There is a song I heard recently by Steven Curtis Chapman called Angels Wish. While driving to San Antonio back in May, I found myself listening to this song over and over again. I kept hitting the rewind button; I’m sure I listened to it at least 20 times. It captured my heart. It surfaced so many thoughts and much emotion. Take a brief moment to read the lyrics. Or if you’d like, you can listen to the song (no fancy music video, just the music).
Was God smiling when He spoke the word and made the world?
And did He cry about the flood?
What does God's voice sound like when He sings, when He's angry?
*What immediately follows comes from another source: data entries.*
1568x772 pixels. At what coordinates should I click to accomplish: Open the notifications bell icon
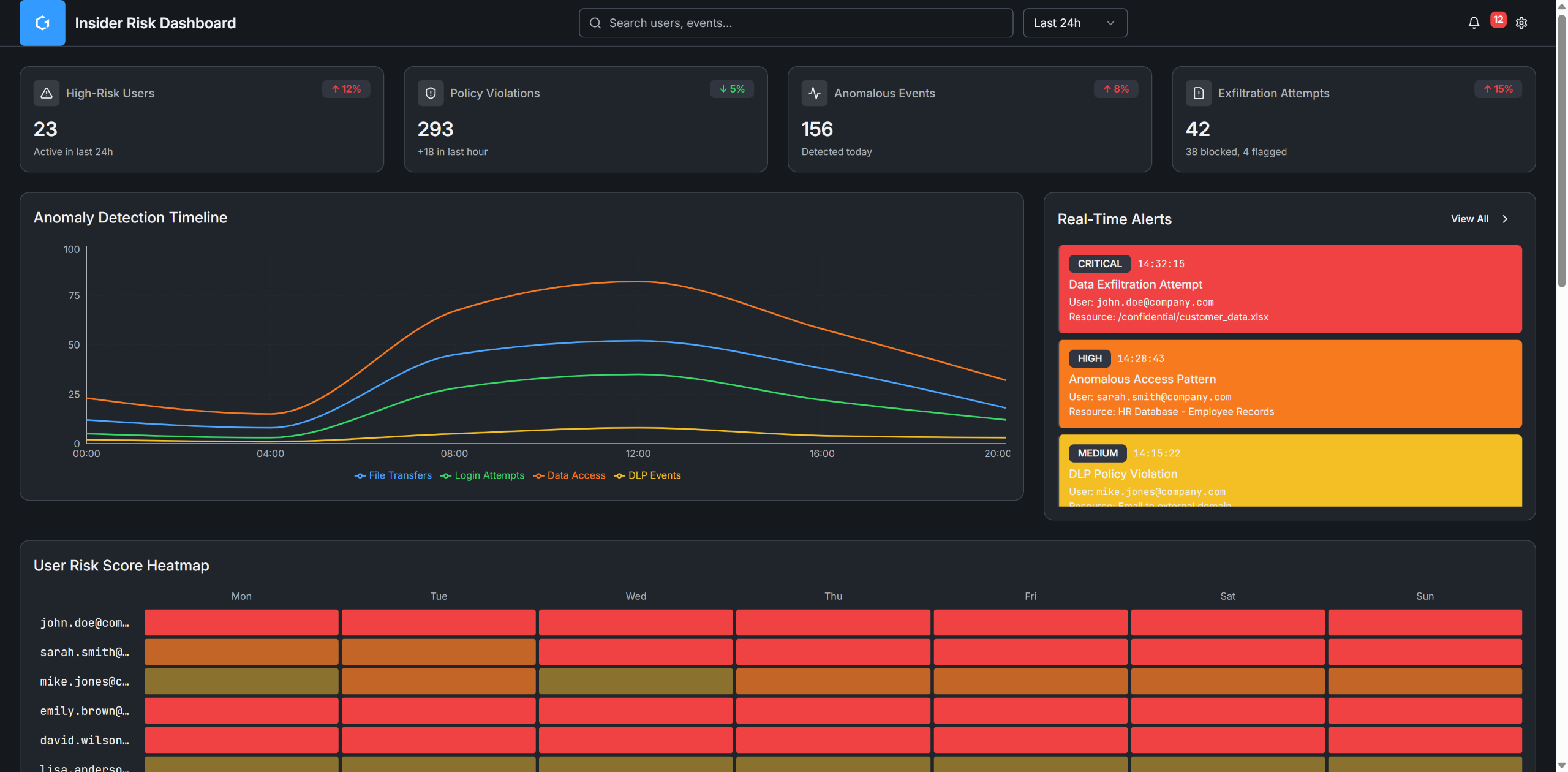(1474, 23)
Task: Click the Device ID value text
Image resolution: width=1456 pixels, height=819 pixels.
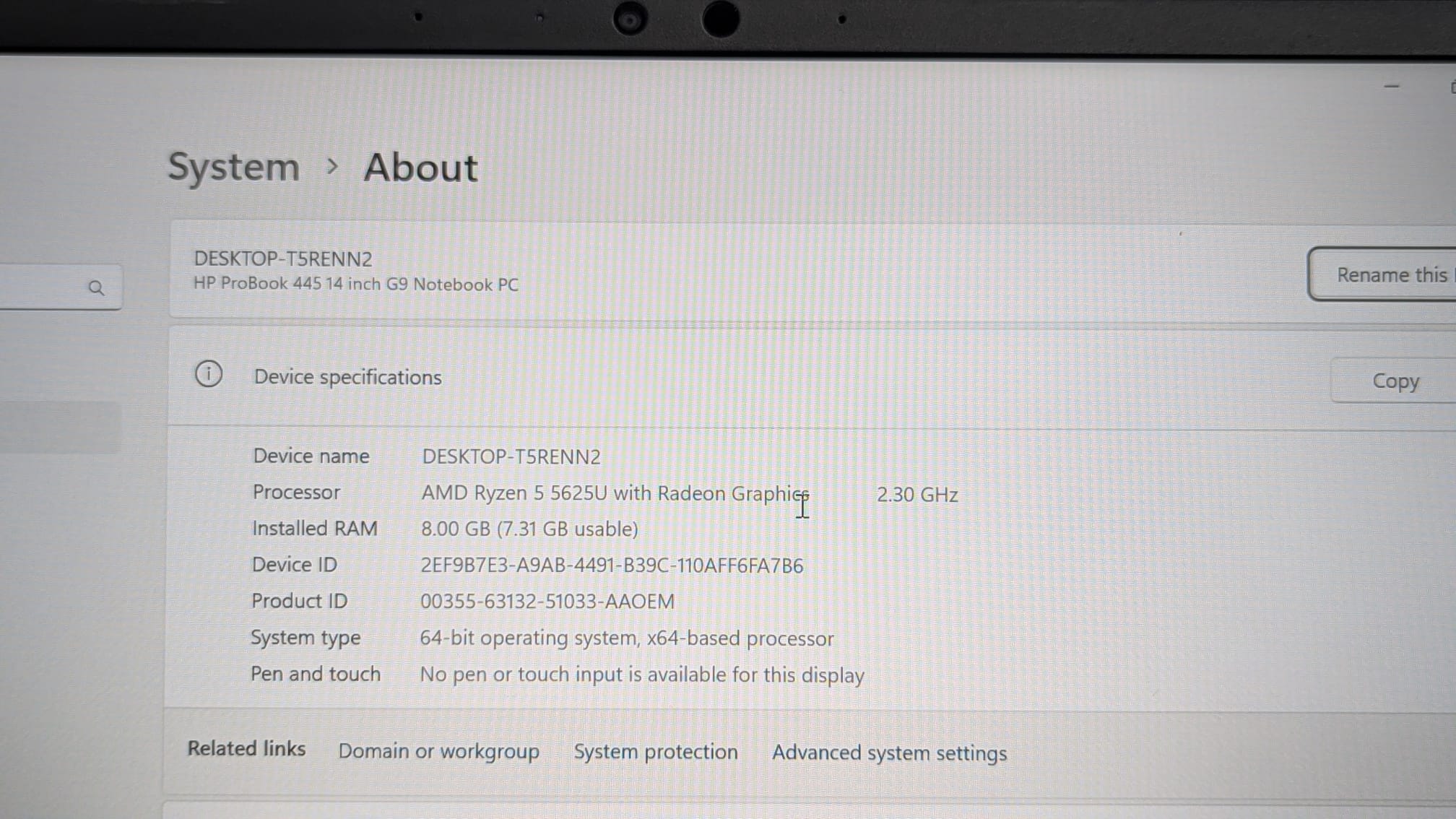Action: 611,566
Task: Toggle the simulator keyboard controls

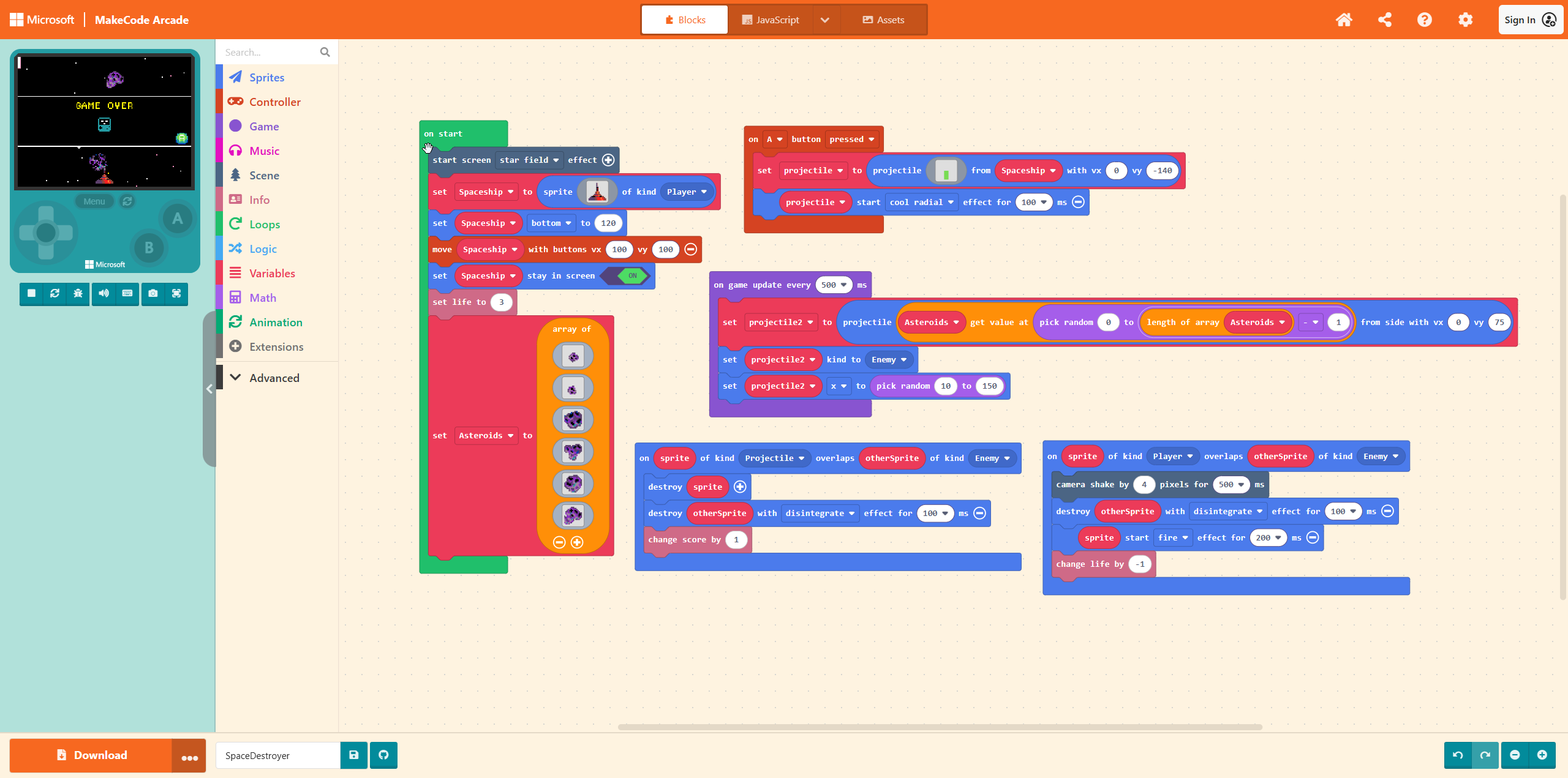Action: [x=127, y=293]
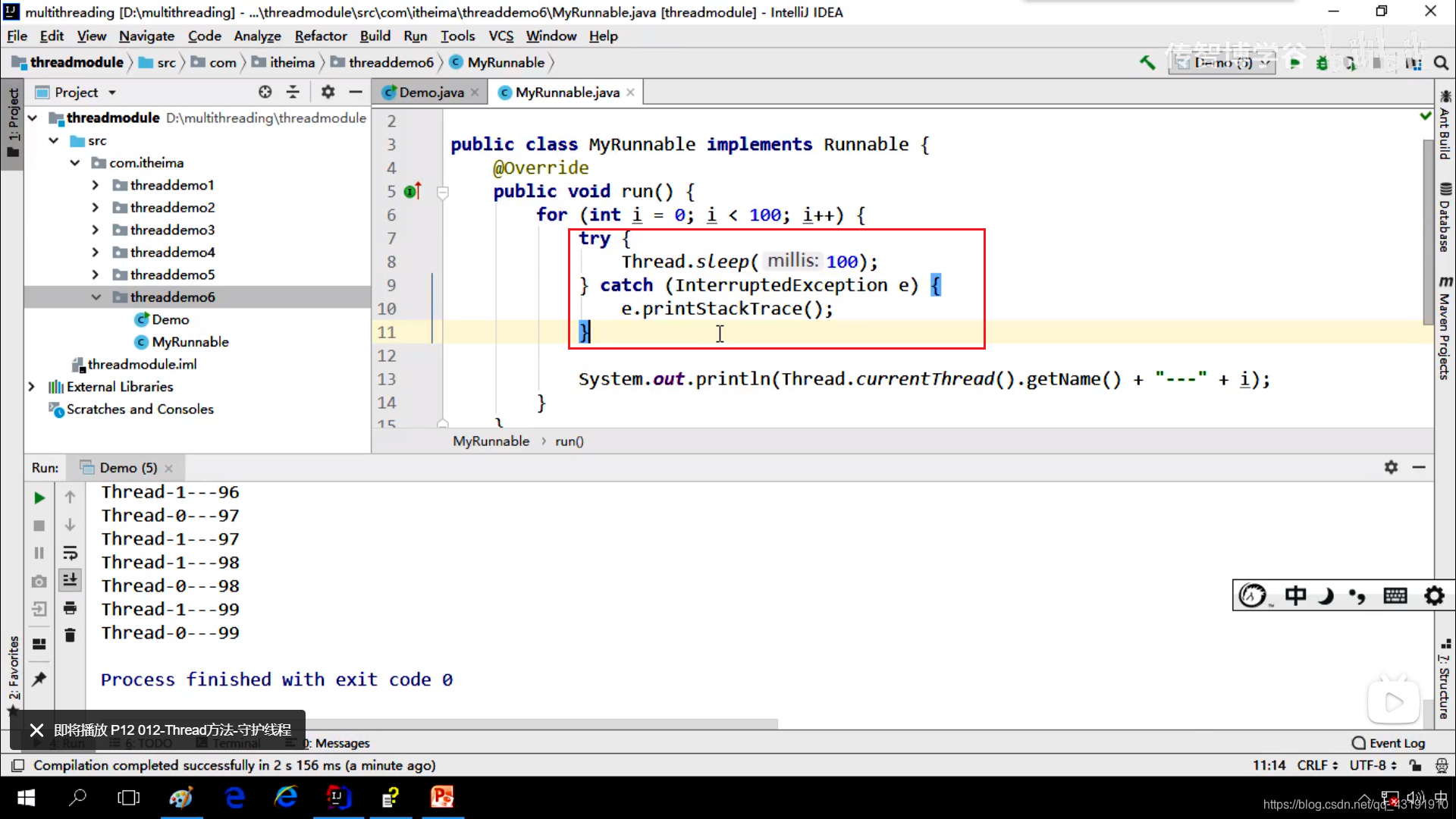The image size is (1456, 819).
Task: Click the Print icon in Run toolbar
Action: 70,608
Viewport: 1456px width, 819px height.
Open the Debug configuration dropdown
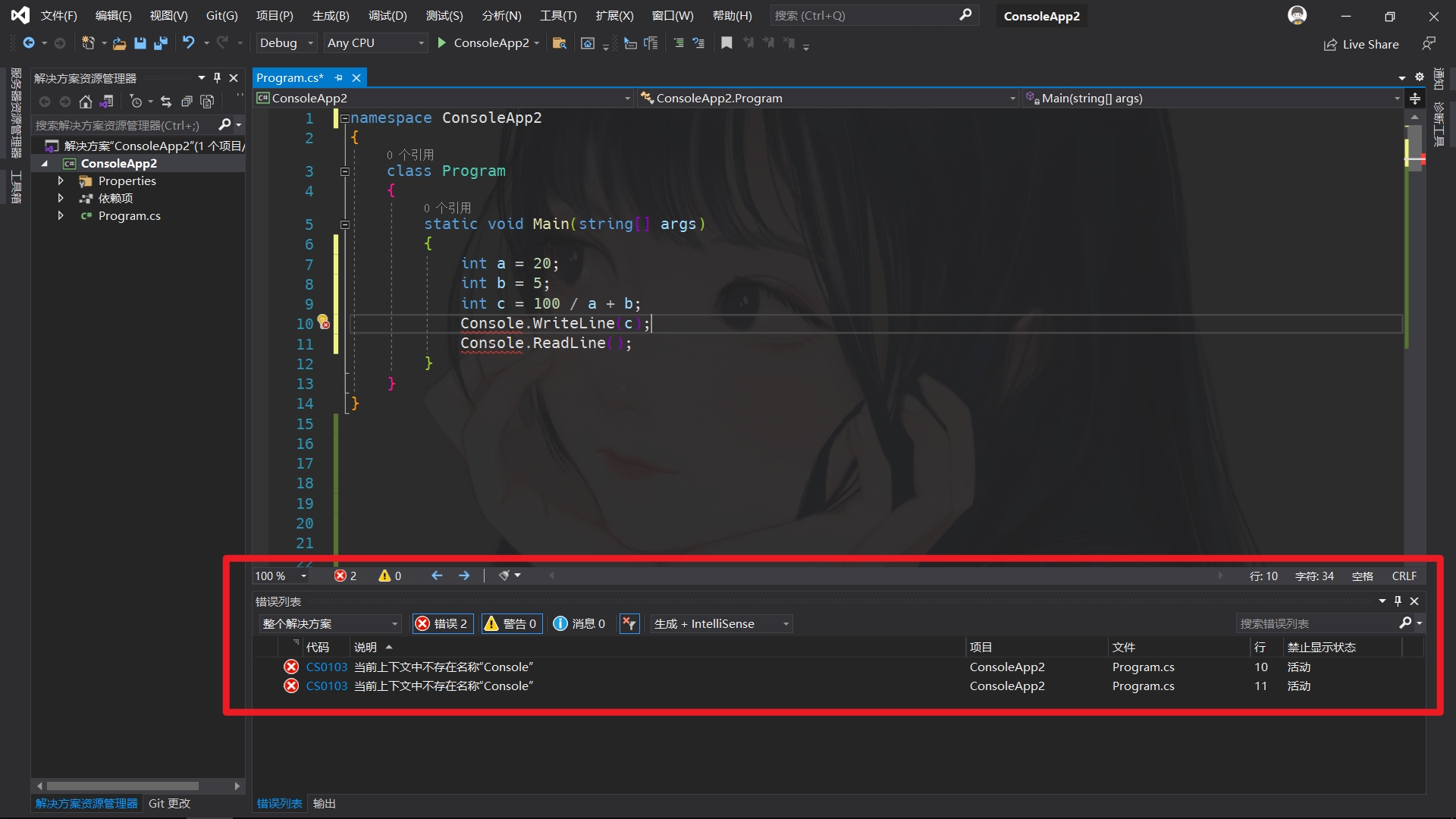[x=286, y=43]
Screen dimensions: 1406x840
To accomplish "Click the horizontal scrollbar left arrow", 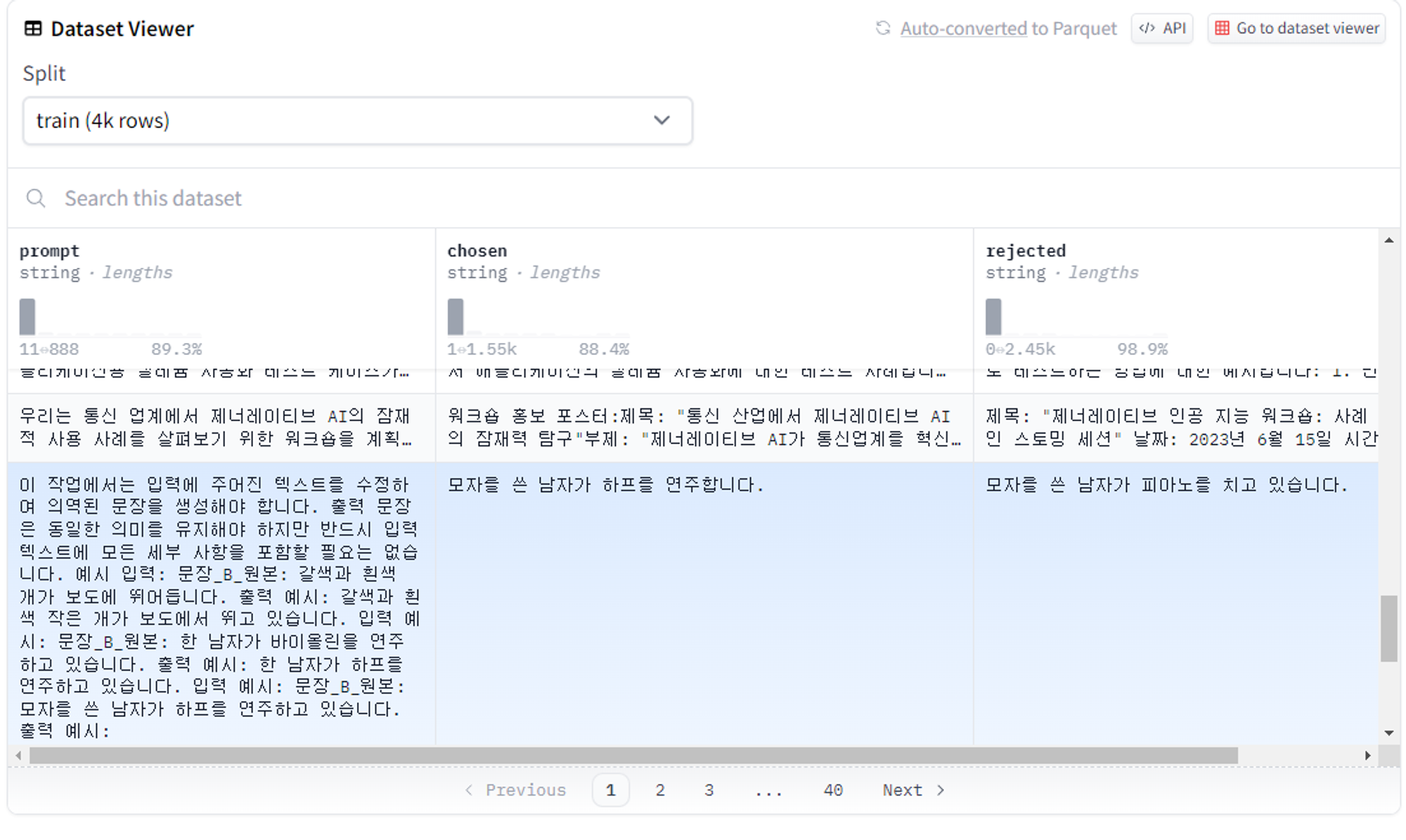I will [x=18, y=756].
These are just a few things that the angels have on me
Well, I can't fly at least not yet
I've got no halo on my head
And I can't even start to picture heaven's beauty
But I've been shown the Savior's love
The Grace of God has raised me up
To show me things the angels long to look into
And I know things the Angels only wish they knew
I have seen the dark and desperate place where sin will take you
I've felt loneliness and shame
And I have watched the blinding light of grace
Come breaking through with a sweetness only tasted
By the forgiven and redeemed
And someday I'll sit down with my angel friends
Up in heaven
And they'll tell me about Creation
And I'll tell them a story of Grace
Well, I can't fly at least not yet
I've got no halo on my head
And I can't even start to picture heaven's beauty
But I've been shown a Savior's love
The Grace of God has raised me up
To show me things the angels long to look into
And I know things the Angels only wish they knew
There was something in the lyrics and the melody of this song that made me immediately think of Cita, Becca, and Gaga. Reminiscent. With a sense of sorrow thinking of their deaths. Rejoicing that they are the forgiven and redeemed. Imagining that they are sitting, maybe even together, in heaven with the angels. Swept away in wonderment at what heaven’s beauty must be like. Wondering what parts of their stories of grace the angels long for those three ladies to share with them. Wishing they were still here. Thankful they are in the Presence of their Savior. Trying to grasp that they know God in the fullness of His glory.
And then I was keenly and humbly aware that I have a story. A story that even the angels only wish they knew (1 Peter 1:10-12)! How utterly mind boggling that is to me. How a human being such as myself, who is so messed up, could be so loved to have been given the gift of grace and forgiveness through the sacrifice of Jesus Christ in His death and resurrection that even the angels long to know such a wonder, is incredible! While I might not be hangin’ with the angels yet flappin’ away my gums, permit me to provide a glimpse of just a few things they’ll hear one day:
Rescued from cycles of anger and hurting myself, yes. Recipient of joy and abundant help to be a mommy when I was so scared and didn’t really want to be a mommy, yes. Witness to His power and might in healing my parents’ marriage while growing up, yes. Blessed with a husband who loves me deeply and helps me laugh, yes. Helped in overcoming fear and anxiety of failing and an unhealthy perfectionism, yes. Born to two parents who love me, who lay their lives down for me and are my dearest of friends, yes. Thankful that He is my Defender and Protector when I’ve felt so vulnerable and hurt, yes. Amazed that in times of confusion about ‘what’s next’, that He’s brought peace and led the way, yes. Praising Him that He gives me purpose even in the daily tasks of laundry and cleaning toilets, yes. Astounded that He has brought me through 5.5 months of pumping for Brennan, yes. Given the beautiful gift of life-long friendships, yes. Grateful for the ways He’s pursued me and remained faithful, even when I have turned away in anger and been faithless, yes. Humbled that He has surrounded me with women who have invested so much in my life and instilled in me a passion for His Word, yes. Received immeasurable amount of comfort when grieved to the core, yes.
I have a story. A story that I will gladly share with the angels while Cita enjoys a good book, Becca plays guitar, and Gaga dances.
Lord, thank you for all of the “yes’s” of grace, You and You alone, have given to me.